2. De melding geschiedt ten hoogste twaalf weken na het tijdstip waarop dit besluit in werking treedt.
(...)"
4. Beoordeling van het tweede middel
4.1. Het middel klaagt over de motivering van de bewezenverklaring voor zover inhoudend dat de verdachte de bewezenverklaarde feiten opzettelijk heeft begaan.
4.2. Uit hetgeen hiervoor onder 2.2 is weergegeven, volgt dat het Hof heeft aangenomen dat op de verdachte, die immers twee inrichtingen dreef in de zin van het Besluit, de verplichting rustte uiterlijk binnen twaalf weken na de inwerkingtreding van het Besluit op 1 oktober 2000 aan het bevoegd gezag te melden dat hij deze inrichtingen in werking had. Voorts houden de door het Hof gebezigde bewijsmiddelen in dat de verdachte deze melding wat betreft de inrichting te [plaats] op 23 april 2004 en wat betreft de inrichting te [plaats] op 7 mei 2004 nog niet had gedaan.
In aanmerking genomen dat in een geval als het onderhavige niet vereist is dat het opzet ook is gericht op het niet naleven van de in de bewezenverklaring bedoelde wettelijke verplichting (vgl. HR 24 april 2007, LJN AZ8783, NJ 2007, 544), is de bewezenverklaring van het opzet door het Hof in zijn hiervoor onder 2.2 weergegeven overweging toereikend gemotiveerd.
4.3. Het middel faalt.

══════════

_TE BEANTWOORDEN VRAGEN_
• 1. Neem het fragment over de meldingsplicht letterlijk over, van "In aanmerking genomen" tot en met "overweging toereikend gemotiveerd.".
• 2. Schrijf het fragment over de meldingsplicht alstublieft verder, te beginnen na de laatste zin.

══════════

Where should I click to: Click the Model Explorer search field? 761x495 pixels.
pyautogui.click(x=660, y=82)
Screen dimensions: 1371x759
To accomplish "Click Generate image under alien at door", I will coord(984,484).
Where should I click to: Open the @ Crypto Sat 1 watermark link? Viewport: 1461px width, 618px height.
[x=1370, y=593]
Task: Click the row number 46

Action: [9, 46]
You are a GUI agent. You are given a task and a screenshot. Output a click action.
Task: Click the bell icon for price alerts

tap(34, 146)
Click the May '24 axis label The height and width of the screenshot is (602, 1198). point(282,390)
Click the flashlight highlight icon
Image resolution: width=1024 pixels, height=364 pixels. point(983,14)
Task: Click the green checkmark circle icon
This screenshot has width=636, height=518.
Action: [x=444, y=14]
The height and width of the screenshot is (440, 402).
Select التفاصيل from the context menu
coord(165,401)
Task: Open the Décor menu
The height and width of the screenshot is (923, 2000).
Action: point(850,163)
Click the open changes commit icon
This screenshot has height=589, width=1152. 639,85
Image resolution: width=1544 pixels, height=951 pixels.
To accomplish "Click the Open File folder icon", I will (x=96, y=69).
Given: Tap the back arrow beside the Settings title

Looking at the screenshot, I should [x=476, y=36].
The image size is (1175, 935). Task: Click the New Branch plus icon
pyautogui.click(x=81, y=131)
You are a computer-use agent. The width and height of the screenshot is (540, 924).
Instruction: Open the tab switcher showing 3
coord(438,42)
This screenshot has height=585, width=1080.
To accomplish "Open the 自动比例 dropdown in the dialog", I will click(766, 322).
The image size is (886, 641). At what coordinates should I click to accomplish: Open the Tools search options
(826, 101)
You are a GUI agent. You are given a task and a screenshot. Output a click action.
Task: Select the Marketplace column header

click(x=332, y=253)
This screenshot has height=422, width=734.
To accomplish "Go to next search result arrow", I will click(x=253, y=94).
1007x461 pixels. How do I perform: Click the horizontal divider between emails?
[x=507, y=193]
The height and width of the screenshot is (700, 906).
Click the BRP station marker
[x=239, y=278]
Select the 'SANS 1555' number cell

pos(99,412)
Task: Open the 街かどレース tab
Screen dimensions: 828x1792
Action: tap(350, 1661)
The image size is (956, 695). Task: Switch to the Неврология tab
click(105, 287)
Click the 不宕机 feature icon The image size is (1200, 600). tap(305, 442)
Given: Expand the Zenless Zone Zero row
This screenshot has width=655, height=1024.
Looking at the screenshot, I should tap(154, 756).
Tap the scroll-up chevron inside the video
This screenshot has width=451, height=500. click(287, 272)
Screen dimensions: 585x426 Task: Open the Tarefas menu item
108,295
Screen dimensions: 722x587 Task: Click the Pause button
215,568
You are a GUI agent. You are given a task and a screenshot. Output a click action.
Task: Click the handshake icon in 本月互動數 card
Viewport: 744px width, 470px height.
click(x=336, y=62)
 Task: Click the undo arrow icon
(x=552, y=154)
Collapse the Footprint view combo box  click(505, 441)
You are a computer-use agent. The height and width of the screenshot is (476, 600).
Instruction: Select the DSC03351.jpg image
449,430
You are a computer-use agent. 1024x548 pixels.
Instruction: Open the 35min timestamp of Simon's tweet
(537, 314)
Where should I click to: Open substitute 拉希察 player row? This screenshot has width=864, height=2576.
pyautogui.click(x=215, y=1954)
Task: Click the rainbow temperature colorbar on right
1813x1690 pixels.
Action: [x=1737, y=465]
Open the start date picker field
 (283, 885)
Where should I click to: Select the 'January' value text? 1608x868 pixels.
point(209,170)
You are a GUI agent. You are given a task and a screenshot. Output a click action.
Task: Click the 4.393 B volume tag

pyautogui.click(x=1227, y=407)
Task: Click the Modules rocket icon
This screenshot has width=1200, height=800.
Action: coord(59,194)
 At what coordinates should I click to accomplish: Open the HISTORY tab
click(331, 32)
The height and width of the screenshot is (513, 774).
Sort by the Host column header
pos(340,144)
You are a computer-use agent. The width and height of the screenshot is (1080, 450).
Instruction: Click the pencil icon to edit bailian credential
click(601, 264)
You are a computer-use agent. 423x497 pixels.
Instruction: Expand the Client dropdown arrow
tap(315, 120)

══════════

_RESULTATEN OEFENING_
• 1.
In aanmerking genomen dat in een geval als het onderhavige niet vereist is dat het opzet ook is gericht op het niet naleven van de in de bewezenverklaring bedoelde wettelijke verplichting (vgl. HR 24 april 2007, LJN AZ8783, NJ 2007, 544), is de bewezenverklaring van het opzet door het Hof in zijn hiervoor onder 2.2 weergegeven overweging toereikend gemotiveerd.

• 2.
5. Beoordeling van het eerste en het derde middel
De middelen kunnen niet tot cassatie leiden. Dit behoeft, gezien art. 81 RO, geen nadere motivering nu de middelen niet nopen tot beantwoording van rechtsvragen in het belang van de rechtseenheid of de rechtsontwikkeling.
6. Ambtshalve beoordeling van de bestreden uitspraak
De Hoge Raad doet uitspraak nadat meer dan twee jaren zijn verstreken na het instellen van het cassatieberoep. Dat brengt mee dat de redelijke termijn als bedoeld in art. 6, eerste lid, EVRM is overschreden. Gelet op de aan de verdachte opgelegde geheel voorwaardelijke geldboete en de mate waarin de redelijke termijn is overschreden, is er geen aanleiding om aan het oordeel dat de redelijke termijn is overschreden enig rechtsgevolg te verbinden en zal de Hoge Raad met dat oordeel volstaan.
7. Beslissing
De Hoge Raad verwerpt het beroep.
Dit arrest is gewezen door de vice-president A.J.A. van Dorst als voorzitter, en de raadsheren J. de Hullu en C.H.W.M. Sterk, in bijzijn van de waarnemend griffier H.J.J. Verhoeven, en uitgesproken op 21 april 2009.